Bitmap can be either in active or disable state. In disabled state it does not
get changed on guest writes. And oppositely in active state it tracks guest
writes. This implementation uses approach with only one active bitmap at
a time. This should reduce guest write penalties in the presence of
checkpoints. So on first snapshot we create bitmap B_1. Now it tracks changes
from the snapshot 1. On second snapshot we create bitmap B_2 and disable bitmap
B1 and so on. Now bitmap B1 keep changes from snaphost 1 to snapshot 2, B2
- changes from snaphot 2 to snapshot 3 and so on. Last bitmap is active and
gets most disk change after latest snapshot.
Getting changed blocks bitmap from some checkpoint in past till current snapshot
is quite simple in this scheme. For example if the last snapshot is 7 then
to get changes from snapshot 3 to latest snapshot we need to merge bitmaps B3,
B4, B4 and B6. Merge is just logical OR on bitmap bits.
Deleting a checkpoint somewhere in the middle of checkpoint sequence requires
merging correspondent bitmap to the previous bitmap in this scheme.
We use persitent bitmaps in the implementation. This means upon qemu process
termination bitmaps are saved in disks images metadata and restored back on
qemu process start. This makes checkpoint a persistent property that is we
keep them across domain start/stops. Qemu does not try hard to keep bitmaps.

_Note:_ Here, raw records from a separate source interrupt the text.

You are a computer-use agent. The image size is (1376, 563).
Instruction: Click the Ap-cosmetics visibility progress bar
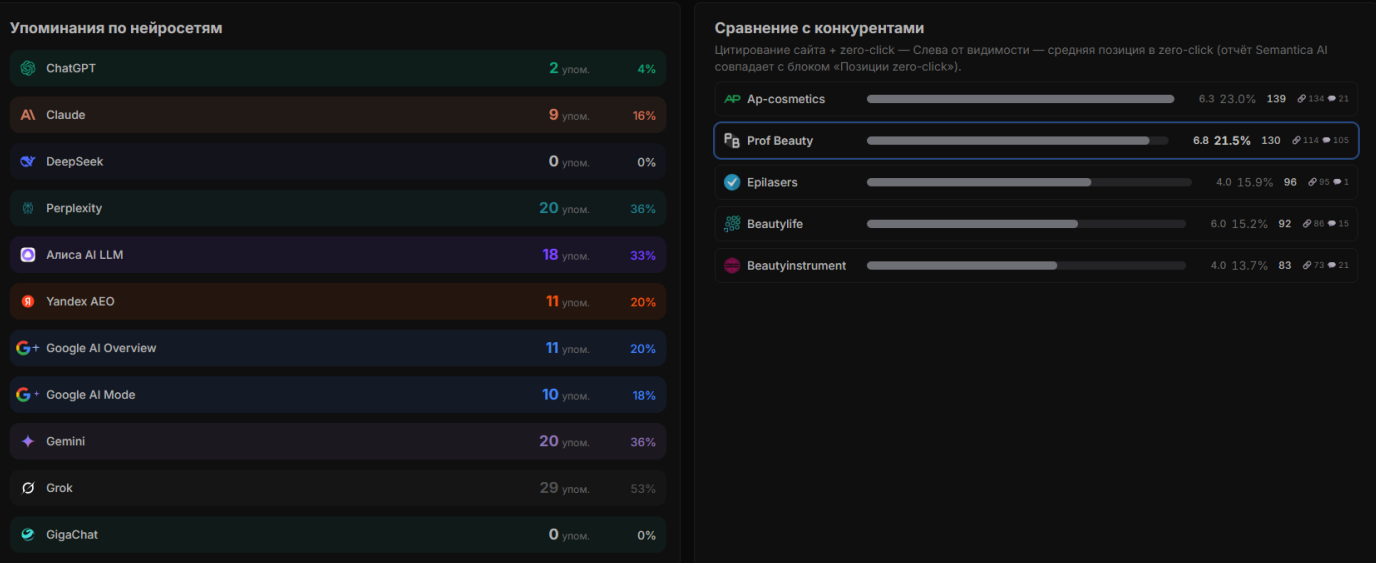tap(1021, 99)
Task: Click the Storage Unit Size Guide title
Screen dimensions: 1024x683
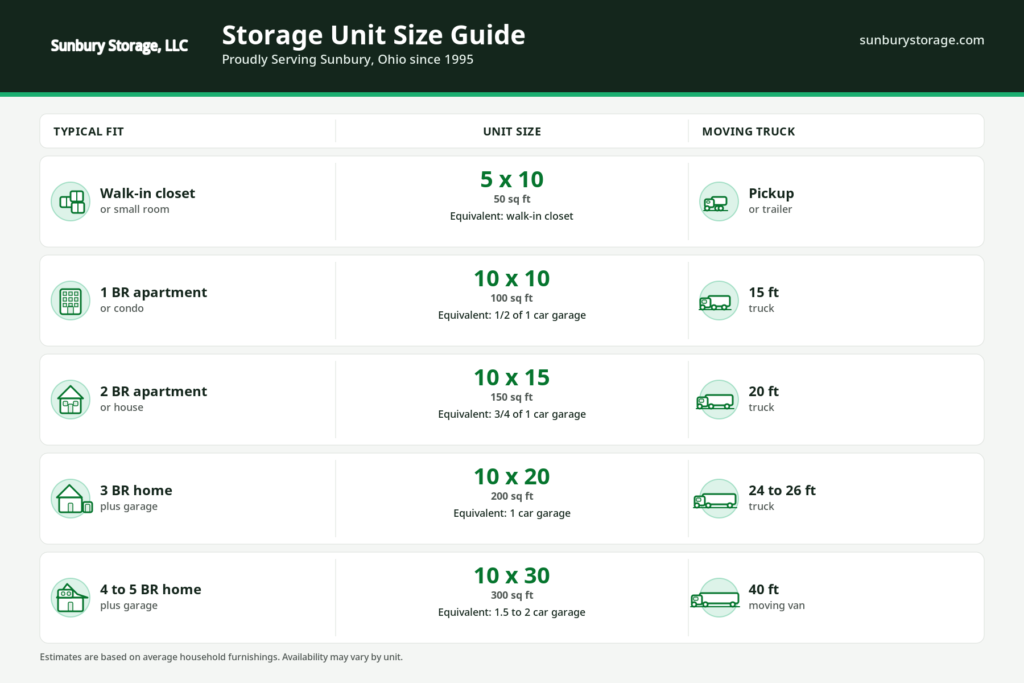Action: pos(373,34)
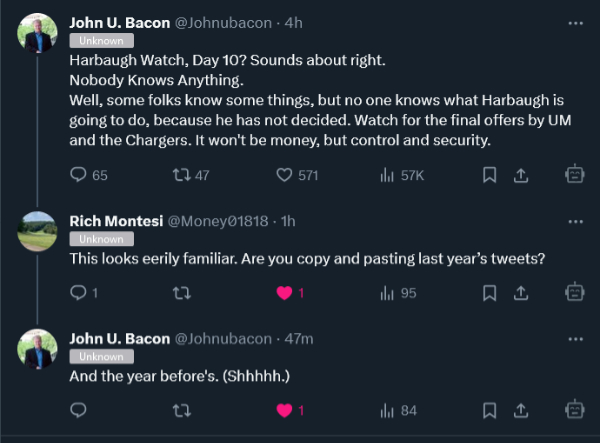Bookmark the 'And the year before's' tweet
The image size is (600, 443).
pos(490,410)

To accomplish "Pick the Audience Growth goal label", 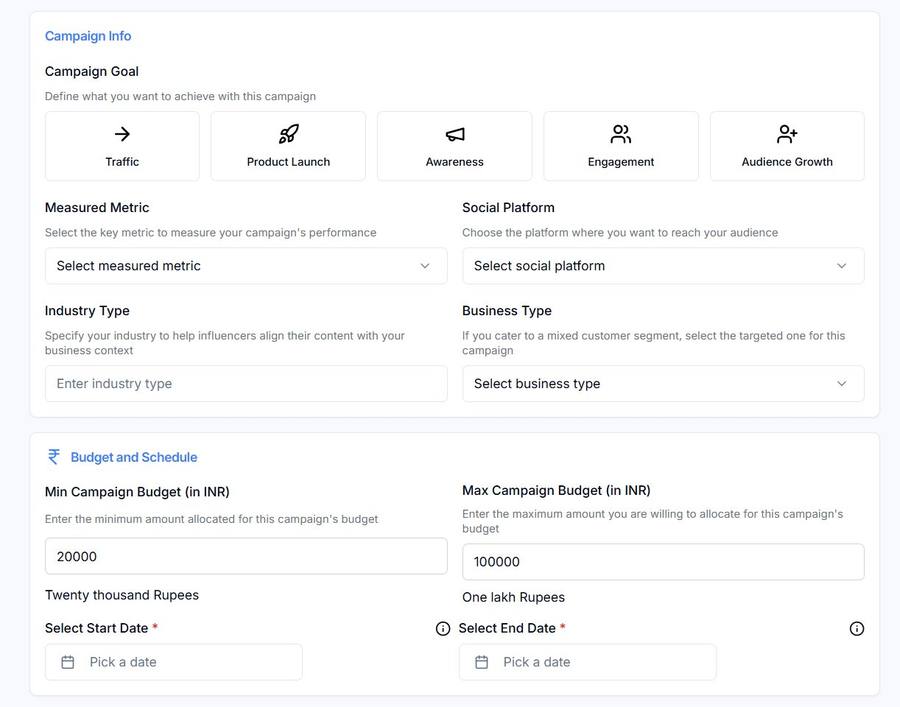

If upon save something goes wrong bitmap is dropped. The same is applied to the
migration process too. For backup process it is not critical. If we don't
discover a checkpoint we always can make a full backup. Also qemu provides no
special means to track order of bitmaps. These facts are critical for
implementation with one active bitmap at a time. We need right order of bitmaps upon
merge - for snapshot N and block changes from snanpshot K, K < N to N we need
to merge bitmaps B_{K}, ..., B_{N-1}. Also if one of the bitmaps to be merged
is missing we can't calculate desired block changes too.
So the implementation encode bitmap order in their names. For snapshot A1, bitmap
name will be A1, for snapshot A2 bitmap name will be A2^A1 and so on. Using this naming
encoding upon domain start we can find out bitmap order and check for missing
ones. This complicates a bit bitmap removing though. For example removing
a bitmap somewhere in the middle looks like this:
- removing bitmap K (bitmap name is NAME_{K}^NAME_{K-1}
- create new bitmap named NAME_{K+1}^NAME_{K-1} ---.
- disable new bitmap | This is effectively
renaming
- merge bitmap NAME_{K+1}^NAME_{K} to the new bitmap | of bitmap K+1 to comply the
naming scheme
- remove bitmap NAME_{K+1}^NAME_{K} ___/
- merge bitmap NAME_{K}^NAME_{K-1} to NAME_{K-1}^NAME_{K-2}
- remove bitmap NAME_{K}^NAME_{K-1}
As you can see we need to change name for bitmap K+1 to keep our bitmap
naming scheme. This is done creating new K+1 bitmap with appropriate name
and copying old K+1 bitmap into new.
So while it is possible to have only one active bitmap at a time it costs
some exersices at managment layer. To me it looks like qemu itself is a better
place to track bitmaps chain order and consistency.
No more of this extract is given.